Common High Availability Configuration Mistakes

Some common High Availability (HA) configuration mistakes are listed here:

  • Incorrect disk configuration

    • VCS: If a resource cannot be probed, the configuration is somehow wrong. If a disk cannot be probed, the disk might no longer be accessible by the operating system.
    • Test the disk configuration manually and confirm against HA documentation that the configuration is appropriate.
  • The disk is in use and cannot be started for the HA resource group.

    Always check that the disk is not activated before starting the HA resource group.

  • WSFC: Bad network configuration

    If network traffic is flowing across multiple NIC cards, RDP sessions fail when activating programs that consume a large amount of network bandwidth, such as the NNMi ovjboss process.

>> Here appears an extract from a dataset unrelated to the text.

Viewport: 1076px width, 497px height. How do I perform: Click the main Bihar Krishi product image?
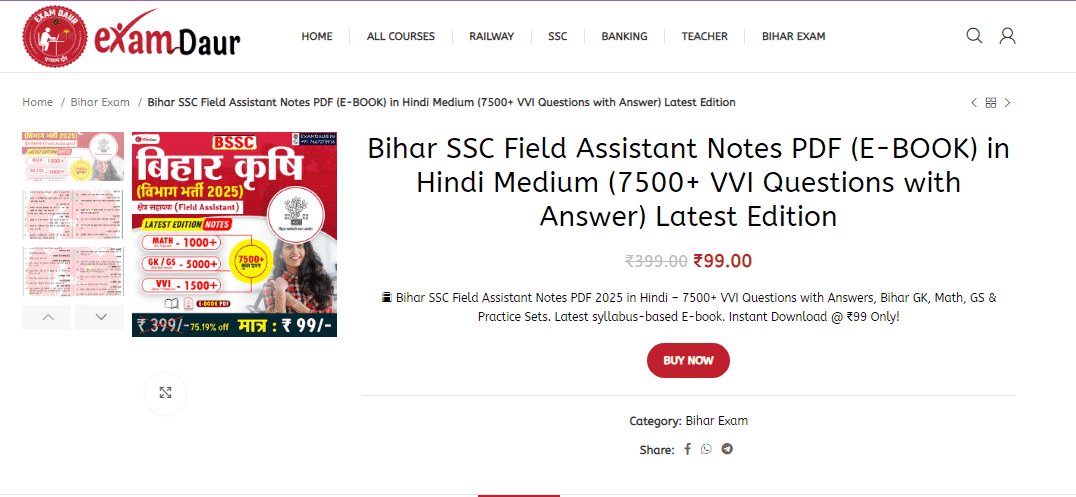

  • Some HA products do not automatically restart at boot time.

    Review the HA product documentation for information about how to configure automatic restart on boot up.

  • Adding NFS or other access to the OS directly (resource group configuration should be managing this).
  • Being in the shared disk mount point during a failover or offlining of the HA resource group.

    HA kills any processes that prevent the shared disk from being unmounted.

  • Reusing the HA cluster virtual IP address as the HA resource virtual IP address (works on one system and not the other)
  • Timeouts are too short. If the products are misbehaving, HA product might time out the HA resource and cause a failover.

    WSFC: In Failover Cluster Management, check the value of the Time to wait for resource to start setting. NNMi sets this value to 15 minutes. You can increase the value.

  • Not using maintenance mode

    Maintenance mode was created for debugging HA failures. If you attempt to bring a resource group online on a system, and it fails over shortly afterwards, use the maintenance mode to keep the resource group online to see what is failing.

  • Not reviewing cluster logs (cluster logs can show many common mistakes).